TASK REQUIREMENTS:
Please continue the news article about the West African families grieving the Southwest Philadelphia house fire from the point where it stops.

----- TEXT SEGMENT

Phila.'s W. Africans grieve for 7 fire victims
The agony of Michelle Dosso's loss hits hardest each dawn, when she feels crushed anew by the deaths of her daughter Mariam, 6, and sons Ramere, 8, and Zyhire, 1. The children died on the day after Christmas in a fast-moving house fire.

The agony of Michelle Dosso's loss hits hardest each dawn, when she feels crushed anew by the deaths of her daughter Mariam, 6, and sons Ramere, 8, and Zyhire, 1. The children died on the day after Christmas in a fast-moving house fire.
"I get up at 5 a.m.," said Dosso, 29. "I pour a cup of juice. I sit it in front of me," as if waiting for Zyhire. And there it sits.
What was once routine now shreds Dosso's heart with its utter needlessness.
"I was so used to hearing them early in the morning, fighting over the bathroom," said Dosso, slumped beneath a red-and-black blanket on a friend's sofa. Almost preternaturally, the TV is tuned to a soap opera where an actress delivers her lines: " . . . Losing a child. It changes you."
The blaze inside a Southwest Philadelphia twin claimed not only Dosso's children, all of West African descent, but also four members of two Liberian immigrant families. Mariam and Ramere were half Ivorian, and baby Zyhire half Liberian. Dosso was born in Harrisburg and moved to Philadelphia a decade ago.
As the three stricken families prepare for a joint funeral Saturday, the wider West African community is joining her to grieve.
To raise funds for the burial and subsequent needs of the survivors, the families say they will launch a public appeal today at a news conference in front of the burned-out shell near 65th Street and Elmwood Avenue.
"They have raised some money, but nowhere close to what they need. That's why the funerals have been delayed," said Megan Carney, a publicist for the law firm Stark & Stark, which represents the estates of several of the victims. Carney has helped the families get media attention, including placing announcements on Liberian-interest Web sites to extend the appeal worldwide.

----------
----- EXTRACTED INFORMATION

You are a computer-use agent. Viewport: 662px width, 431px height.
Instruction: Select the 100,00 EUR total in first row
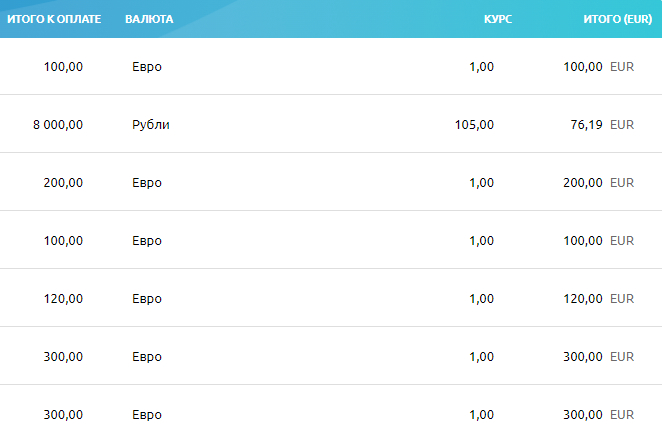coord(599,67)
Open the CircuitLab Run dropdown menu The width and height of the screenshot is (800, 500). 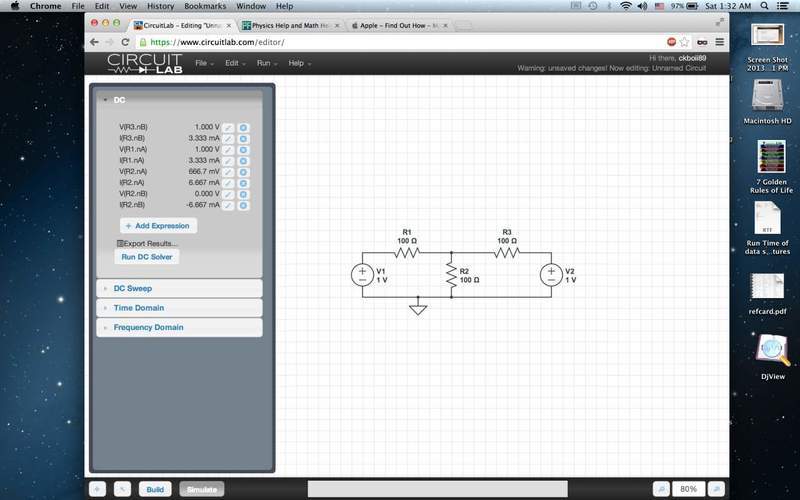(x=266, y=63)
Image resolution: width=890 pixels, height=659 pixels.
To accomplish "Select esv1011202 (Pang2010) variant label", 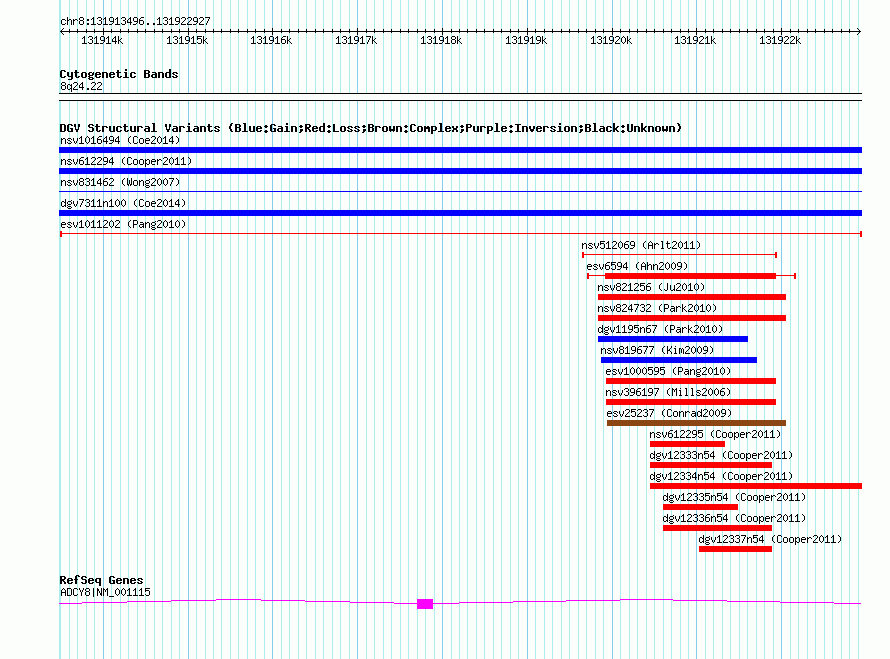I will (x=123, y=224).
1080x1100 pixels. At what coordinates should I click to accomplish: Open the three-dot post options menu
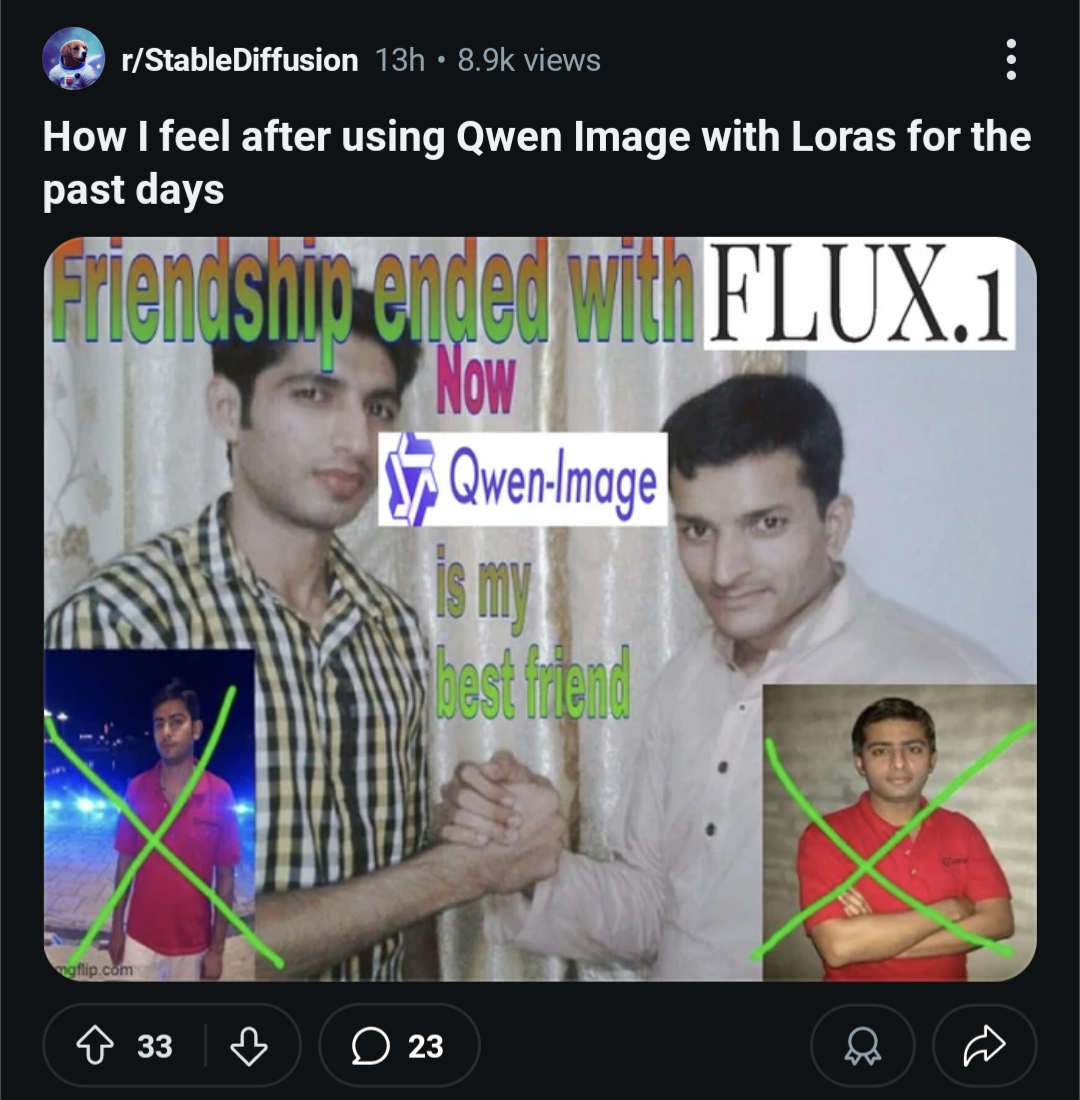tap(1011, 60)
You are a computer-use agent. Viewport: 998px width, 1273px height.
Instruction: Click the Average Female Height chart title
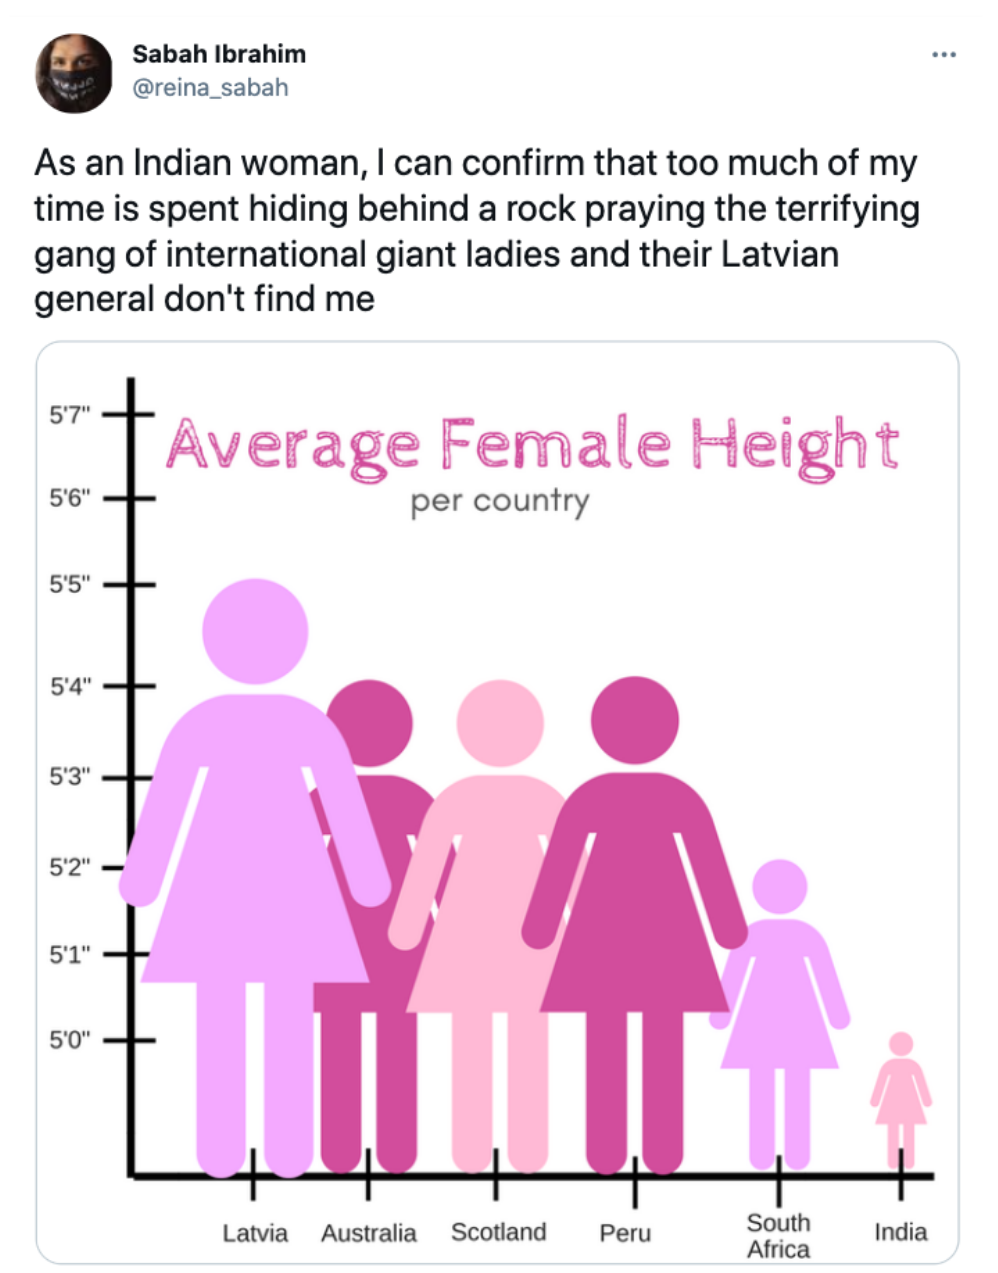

----------
----- EXTRACTED INFORMATION

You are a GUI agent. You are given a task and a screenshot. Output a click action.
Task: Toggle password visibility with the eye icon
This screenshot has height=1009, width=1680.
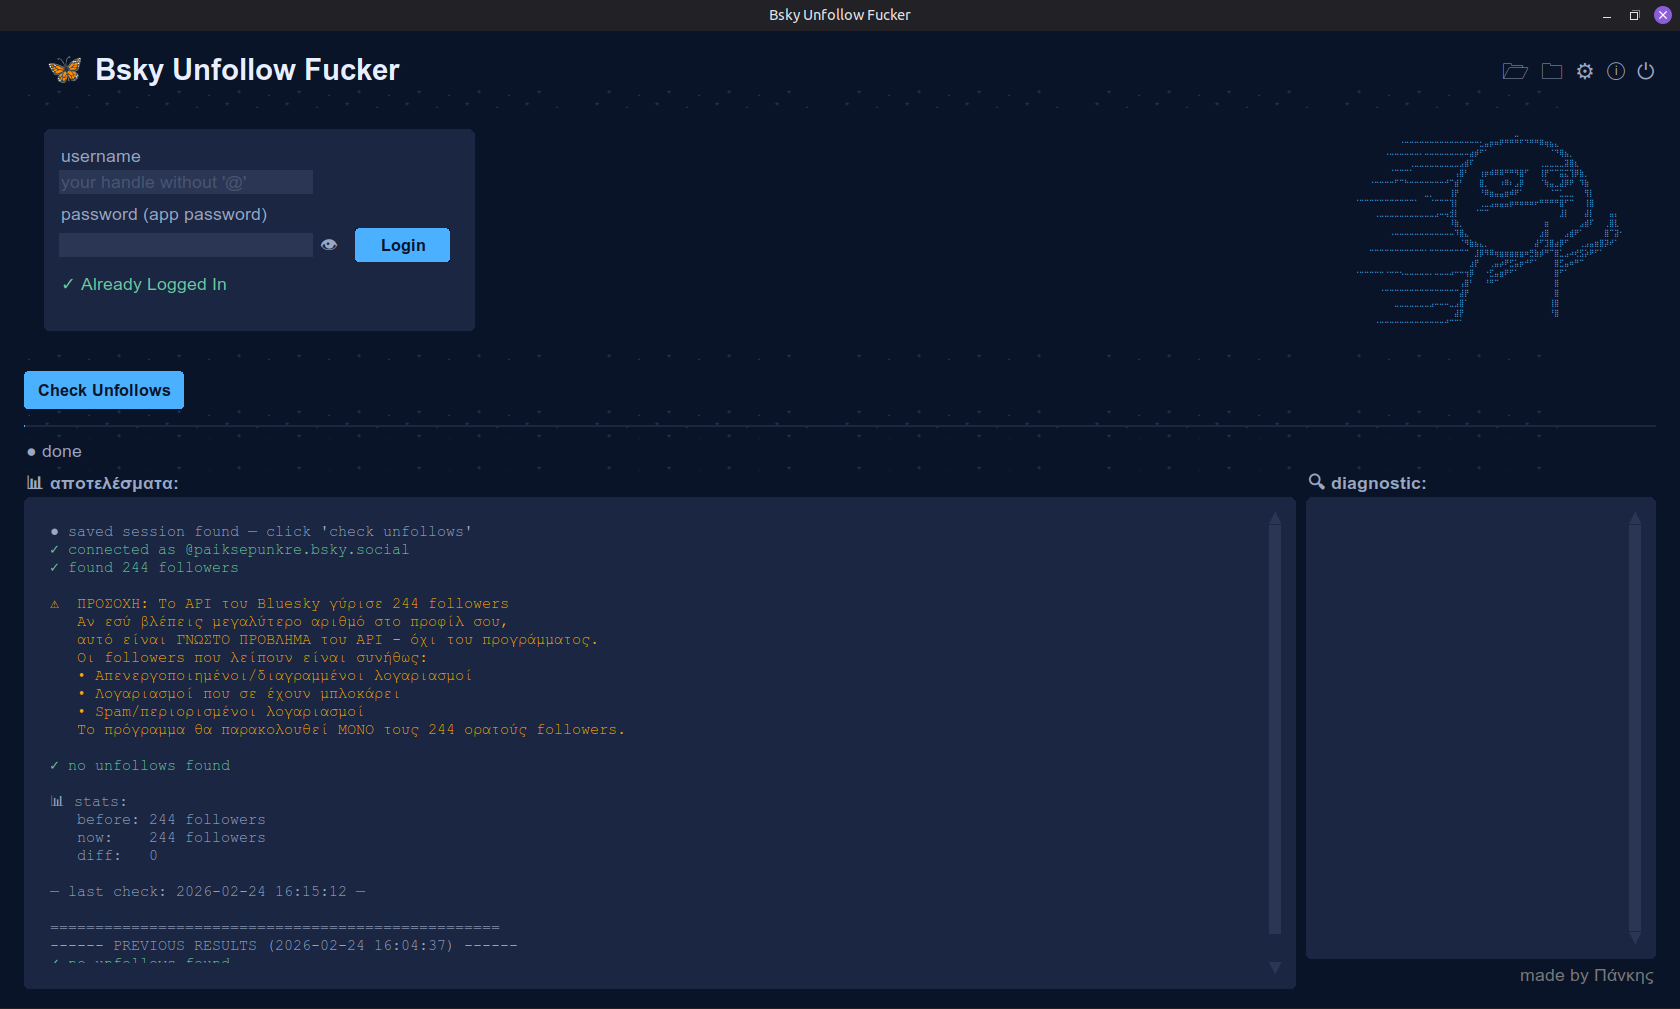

----------

THE RESULT:
Some individuals and church-affiliated donors came forward immediately after the fire, and Final Farewell, a Jenkintown charity, is donating the caskets. Nonetheless, Carney said, the families are short an estimated $40,000 in related costs.
In the fire's immediate aftermath, Dosso said in an interview Friday, local and national Liberian leaders tended to be magnets for the media's interest in the tragic story, and she started to feel "disrespected."
"Everyone assumed that I was African," she said. "I was not being acknowledged as an American citizen at all. My kids were half and half. We need to acknowledge both."
However, as details emerged about how the victims died, Dosso said, her anger melted.
The fire erupted when a kerosene heater was mishandled and exploded. Christiana Teah, 41, and Harris Murphy, 35, ran through the flames to safety. Zyhire's father, Elliott Teah, 23; his sisters, Vivian, 26, and Jennifer, 17; and a family friend, Henry Gobokoloi, 54, took refuge in a basement bathroom, where they sheltered the children from the flames. All eventually succumbed to smoke inhalation.
"It is because of me that we are going to have one [unified] funeral," Dosso said. "When I found out how they were huddled together, I felt as though I should honor that.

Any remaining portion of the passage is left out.